- WHAT YOU NEED TO DO -
Scan the lines below; pull out those with "agent".

# # # #

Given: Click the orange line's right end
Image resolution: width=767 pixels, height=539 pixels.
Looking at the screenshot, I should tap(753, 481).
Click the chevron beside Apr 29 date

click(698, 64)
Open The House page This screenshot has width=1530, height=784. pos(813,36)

# # # #

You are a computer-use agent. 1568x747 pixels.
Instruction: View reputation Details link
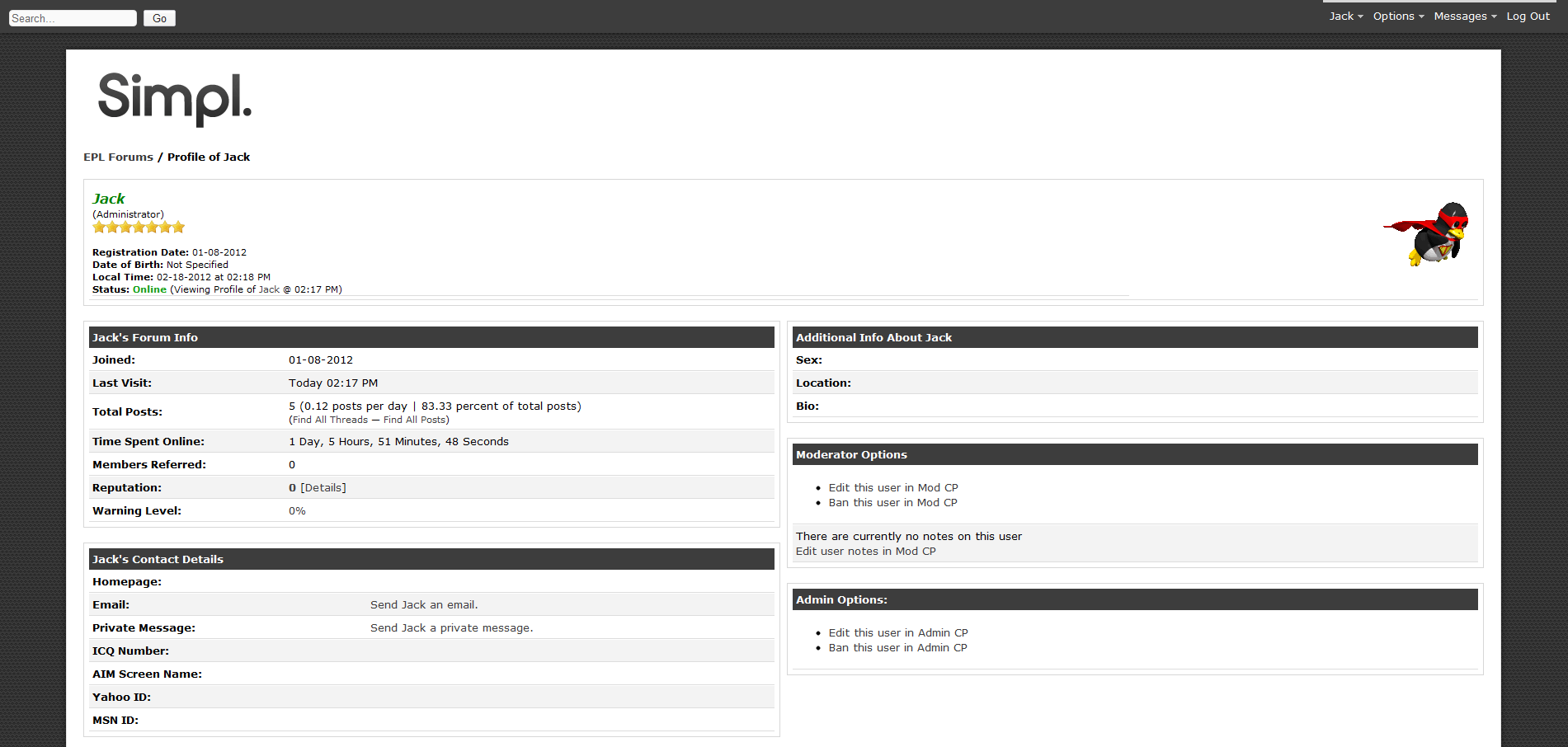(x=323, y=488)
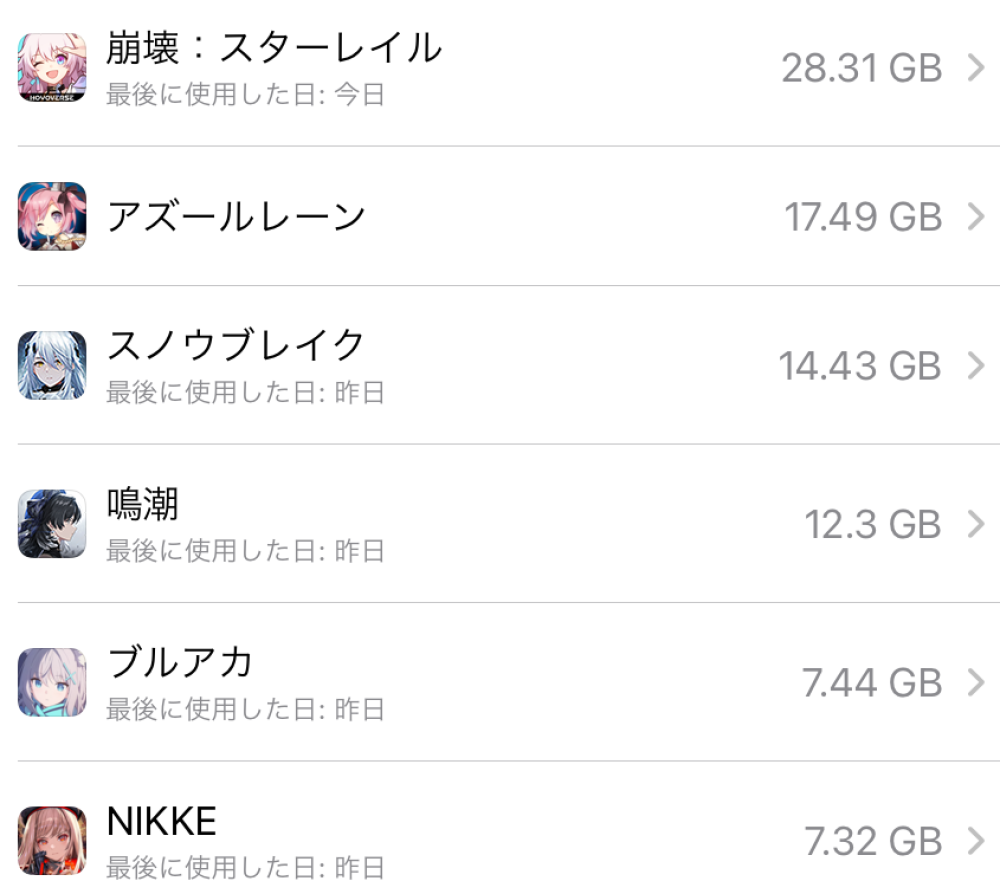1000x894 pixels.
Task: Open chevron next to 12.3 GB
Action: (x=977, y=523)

# # # #

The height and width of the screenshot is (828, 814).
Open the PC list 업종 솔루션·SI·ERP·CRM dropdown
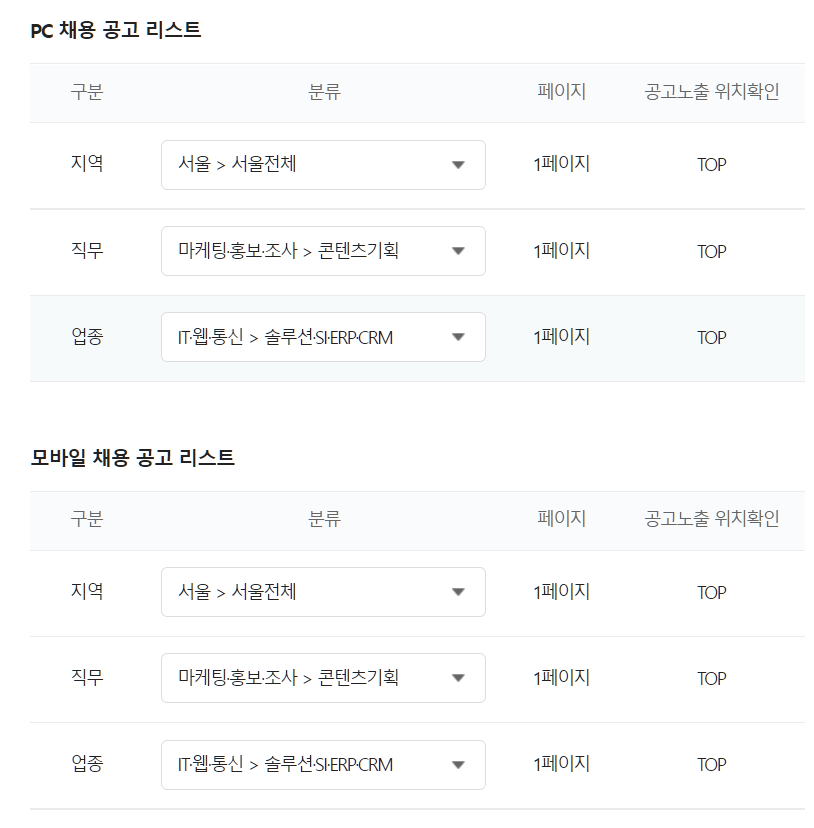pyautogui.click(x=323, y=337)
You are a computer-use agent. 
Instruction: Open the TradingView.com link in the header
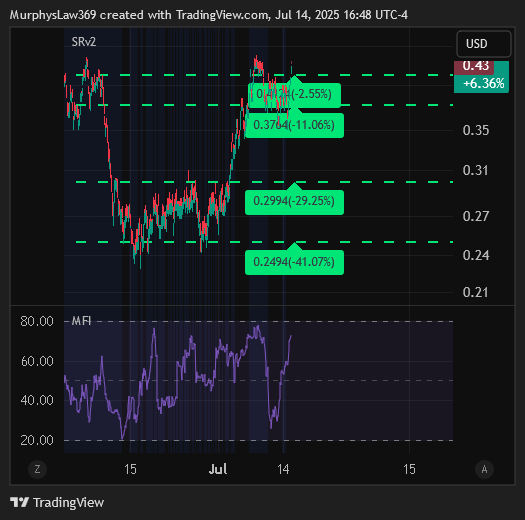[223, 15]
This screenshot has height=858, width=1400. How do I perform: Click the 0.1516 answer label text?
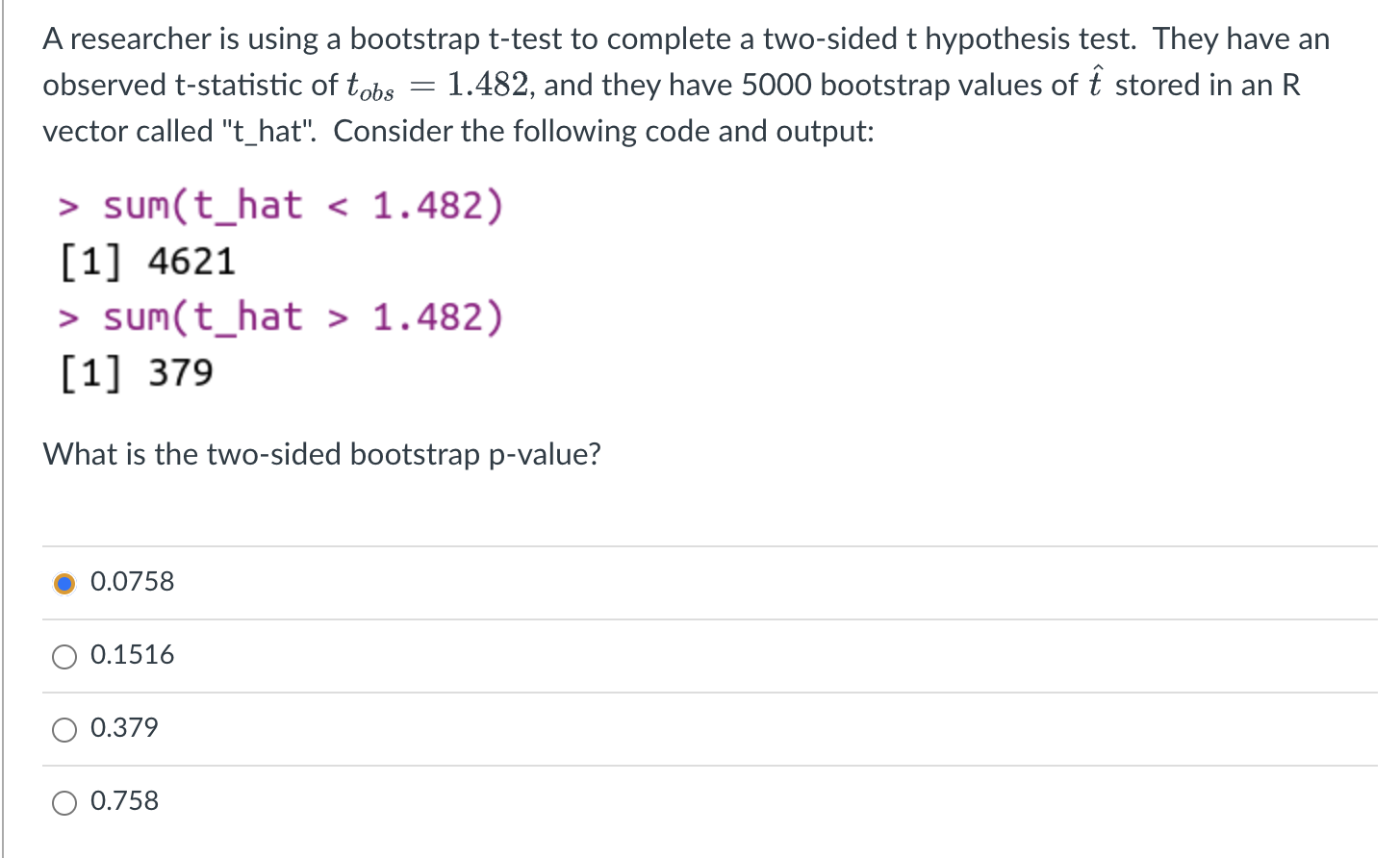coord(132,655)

# # # #

- FINISHED EXERCISE -
You are a computer-use agent. 1568x747 pixels.
You are a computer-use agent. 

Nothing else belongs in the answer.